Later that year, Ryan was sentenced to six months in prison for participating in a White House sit-in. Ryan and his fellow protesters intended to secure an audience with President Lyndon B. Johnson to discuss the police brutality that had occurred days earlier during Selma’s famous civil rights march in Montgomery, in Alabama, in 1965.

After being released from prison in early 1968, Ryan returned to writing for the Washington Free Press and soon the Liberation News Service (LNS), which provided articles to underground newspapers across the country. Because the majority of underground newspapers subscribe to LNS and print many of the stories included in its packages, Ryan has gained a national audience.

Ryan’s work mainly covered topics of national interest: conscription, international protests, racism, and organizational and government efforts to quell youth resistance. But in 1968, she helped transform the underground press.

A national meeting of underground editors and writers was held in July 1969. The meeting took place on a farm owned by a collective known as Trans-Love Energies United. It was tumultuous. Participants were paranoid that they were being infiltrated by the FBI and CIA and that local police would blow up the meeting and send many of them to jail on trumped-up charges. Their fears were not entirely unfounded because, according to an underground author, police officers armed with hunting rifles arrived, allegedly looking for a young woman from the region. Seed (a Chicago newspaper), who had been arrested for possession of marijuana.

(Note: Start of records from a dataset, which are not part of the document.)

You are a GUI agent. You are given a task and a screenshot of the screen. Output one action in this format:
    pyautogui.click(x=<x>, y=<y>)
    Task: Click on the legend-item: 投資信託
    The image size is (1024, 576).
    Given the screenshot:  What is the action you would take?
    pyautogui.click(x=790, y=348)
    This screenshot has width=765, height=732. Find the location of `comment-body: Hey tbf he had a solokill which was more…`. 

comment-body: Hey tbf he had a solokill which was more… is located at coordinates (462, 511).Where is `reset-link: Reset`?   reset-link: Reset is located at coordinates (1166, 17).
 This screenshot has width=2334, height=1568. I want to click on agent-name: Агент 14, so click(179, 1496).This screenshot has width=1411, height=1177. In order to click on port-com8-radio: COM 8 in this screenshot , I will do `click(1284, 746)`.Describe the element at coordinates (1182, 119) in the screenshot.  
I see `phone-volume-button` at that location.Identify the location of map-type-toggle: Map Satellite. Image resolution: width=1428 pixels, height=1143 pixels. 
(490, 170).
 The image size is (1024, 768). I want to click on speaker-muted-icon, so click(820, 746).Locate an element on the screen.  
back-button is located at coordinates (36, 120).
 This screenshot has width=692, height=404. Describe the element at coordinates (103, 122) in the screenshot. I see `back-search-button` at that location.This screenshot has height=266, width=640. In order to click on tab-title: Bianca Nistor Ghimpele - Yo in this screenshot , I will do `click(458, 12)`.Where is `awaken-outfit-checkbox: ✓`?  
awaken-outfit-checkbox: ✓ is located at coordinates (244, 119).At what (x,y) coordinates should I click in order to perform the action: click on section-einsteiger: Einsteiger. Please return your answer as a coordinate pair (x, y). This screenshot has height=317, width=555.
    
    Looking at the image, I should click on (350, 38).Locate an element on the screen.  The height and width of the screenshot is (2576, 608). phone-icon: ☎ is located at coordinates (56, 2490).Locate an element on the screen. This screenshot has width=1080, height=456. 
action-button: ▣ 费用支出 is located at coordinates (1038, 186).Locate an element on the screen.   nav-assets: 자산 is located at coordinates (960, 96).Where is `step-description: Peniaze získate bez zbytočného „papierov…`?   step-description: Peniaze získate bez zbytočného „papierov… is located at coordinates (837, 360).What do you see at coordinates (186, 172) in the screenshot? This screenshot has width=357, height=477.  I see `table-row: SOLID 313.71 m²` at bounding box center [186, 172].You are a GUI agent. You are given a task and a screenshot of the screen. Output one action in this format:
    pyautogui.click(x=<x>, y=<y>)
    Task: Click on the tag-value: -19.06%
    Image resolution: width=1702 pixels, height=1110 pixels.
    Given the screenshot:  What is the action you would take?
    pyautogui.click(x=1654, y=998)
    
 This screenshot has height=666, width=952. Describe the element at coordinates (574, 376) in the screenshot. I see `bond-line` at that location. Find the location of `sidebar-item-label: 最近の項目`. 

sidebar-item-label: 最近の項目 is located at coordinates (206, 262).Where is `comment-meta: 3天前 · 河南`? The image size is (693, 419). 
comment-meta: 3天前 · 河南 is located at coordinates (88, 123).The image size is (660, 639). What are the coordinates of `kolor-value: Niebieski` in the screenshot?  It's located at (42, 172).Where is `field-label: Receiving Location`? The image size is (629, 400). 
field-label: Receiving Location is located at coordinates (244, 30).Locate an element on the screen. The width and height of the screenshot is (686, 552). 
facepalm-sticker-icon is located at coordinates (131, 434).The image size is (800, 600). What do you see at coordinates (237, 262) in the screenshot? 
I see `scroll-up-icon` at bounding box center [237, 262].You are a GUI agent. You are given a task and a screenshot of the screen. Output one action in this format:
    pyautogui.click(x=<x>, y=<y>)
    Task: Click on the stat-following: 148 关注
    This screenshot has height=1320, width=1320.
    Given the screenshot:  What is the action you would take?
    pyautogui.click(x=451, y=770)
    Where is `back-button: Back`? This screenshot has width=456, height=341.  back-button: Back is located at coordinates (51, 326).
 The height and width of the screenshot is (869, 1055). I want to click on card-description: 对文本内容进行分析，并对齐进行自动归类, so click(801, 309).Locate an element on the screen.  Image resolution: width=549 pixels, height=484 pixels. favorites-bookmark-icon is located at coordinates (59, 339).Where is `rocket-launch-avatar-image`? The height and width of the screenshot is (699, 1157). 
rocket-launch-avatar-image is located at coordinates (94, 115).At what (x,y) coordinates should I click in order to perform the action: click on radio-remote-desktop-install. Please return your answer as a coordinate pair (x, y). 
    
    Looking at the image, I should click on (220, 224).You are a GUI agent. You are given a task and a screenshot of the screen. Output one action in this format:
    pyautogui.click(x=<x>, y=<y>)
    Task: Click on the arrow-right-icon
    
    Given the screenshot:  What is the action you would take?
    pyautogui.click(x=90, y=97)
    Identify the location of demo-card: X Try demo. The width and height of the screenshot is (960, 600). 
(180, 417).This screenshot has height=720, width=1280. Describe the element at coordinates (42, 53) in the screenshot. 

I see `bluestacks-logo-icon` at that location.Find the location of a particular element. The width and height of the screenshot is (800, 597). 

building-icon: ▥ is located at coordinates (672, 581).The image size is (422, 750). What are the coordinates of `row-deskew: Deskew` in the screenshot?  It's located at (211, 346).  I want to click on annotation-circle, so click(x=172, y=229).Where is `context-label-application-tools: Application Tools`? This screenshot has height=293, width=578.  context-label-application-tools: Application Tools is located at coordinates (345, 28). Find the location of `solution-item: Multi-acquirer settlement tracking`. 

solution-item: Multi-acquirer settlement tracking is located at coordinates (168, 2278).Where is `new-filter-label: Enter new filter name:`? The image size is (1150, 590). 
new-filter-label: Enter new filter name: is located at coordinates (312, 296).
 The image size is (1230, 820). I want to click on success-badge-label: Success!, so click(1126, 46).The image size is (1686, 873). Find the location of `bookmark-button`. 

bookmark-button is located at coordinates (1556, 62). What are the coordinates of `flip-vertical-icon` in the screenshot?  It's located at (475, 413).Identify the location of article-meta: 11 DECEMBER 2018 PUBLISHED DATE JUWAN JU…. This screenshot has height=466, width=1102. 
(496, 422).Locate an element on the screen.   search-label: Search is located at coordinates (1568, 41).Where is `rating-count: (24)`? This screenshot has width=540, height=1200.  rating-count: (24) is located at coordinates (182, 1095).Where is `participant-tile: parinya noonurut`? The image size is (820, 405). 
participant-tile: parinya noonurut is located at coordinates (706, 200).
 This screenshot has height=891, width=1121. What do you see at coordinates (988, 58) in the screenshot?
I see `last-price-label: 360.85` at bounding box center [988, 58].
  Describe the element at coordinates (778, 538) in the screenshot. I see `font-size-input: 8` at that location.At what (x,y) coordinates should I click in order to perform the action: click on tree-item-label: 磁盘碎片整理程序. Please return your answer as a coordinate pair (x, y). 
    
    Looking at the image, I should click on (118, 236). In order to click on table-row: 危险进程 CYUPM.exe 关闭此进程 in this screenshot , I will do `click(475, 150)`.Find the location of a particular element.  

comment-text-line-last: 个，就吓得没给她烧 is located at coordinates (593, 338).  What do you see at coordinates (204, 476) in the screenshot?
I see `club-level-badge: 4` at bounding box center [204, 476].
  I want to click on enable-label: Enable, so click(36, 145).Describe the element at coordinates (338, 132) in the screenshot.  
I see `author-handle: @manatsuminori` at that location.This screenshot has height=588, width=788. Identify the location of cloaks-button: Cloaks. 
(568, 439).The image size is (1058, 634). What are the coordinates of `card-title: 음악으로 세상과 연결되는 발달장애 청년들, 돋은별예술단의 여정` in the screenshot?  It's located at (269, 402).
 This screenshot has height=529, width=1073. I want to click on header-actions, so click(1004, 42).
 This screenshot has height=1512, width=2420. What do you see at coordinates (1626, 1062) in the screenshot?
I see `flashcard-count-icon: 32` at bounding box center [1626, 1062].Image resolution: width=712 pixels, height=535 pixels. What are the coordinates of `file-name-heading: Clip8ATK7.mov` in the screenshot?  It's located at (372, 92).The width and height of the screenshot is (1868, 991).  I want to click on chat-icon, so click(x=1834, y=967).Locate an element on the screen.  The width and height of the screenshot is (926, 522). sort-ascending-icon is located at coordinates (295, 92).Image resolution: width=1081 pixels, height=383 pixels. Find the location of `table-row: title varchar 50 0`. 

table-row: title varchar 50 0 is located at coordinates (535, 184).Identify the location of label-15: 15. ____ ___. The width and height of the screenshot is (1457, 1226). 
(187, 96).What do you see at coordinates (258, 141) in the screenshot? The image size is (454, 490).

In response to the then well-known chauvinism of underground publications, Ryan introduced a three-point resolution. According to McMillan, he said: “(1) sexism should be eliminated from the content and advertisements of underground newspapers, (2) underground people should publish articles about the oppression of women, [and] (3) women should have full roles in underground newspaper teams. The three-point plan initiated a transformation (albeit a temporary one) in the Berkeley beard, who for a time stopped printing the sex ads she had become well known for, and probably helped in the efforts of women to Rat who ultimately requisitioned the publication.

Although he worked in a remarkably misogynistic era of underground publishing, Ryan was an active participant in the underground press. His work has found its way into newspapers across the country. It has been published in Los Angeles, Berkeley, Atlanta, New York, Austin, Ann Arbor, Chicago, and more. In addition to writing for LNS and the Washington Free Press, Ryan has served on the Underground Press Syndicate (UPS) Board of Trustees, participated in and made significant contributions to national conferences and actively worked to keep LNS listening to the political challenges it faces. . Ryan came to Washington Free Press as an activist and quickly gained national prominence as an author and leader of the underground press.

Shelia Ryan’s works are available on JSTOR in Reveal Digital’s Independent Voices Collection.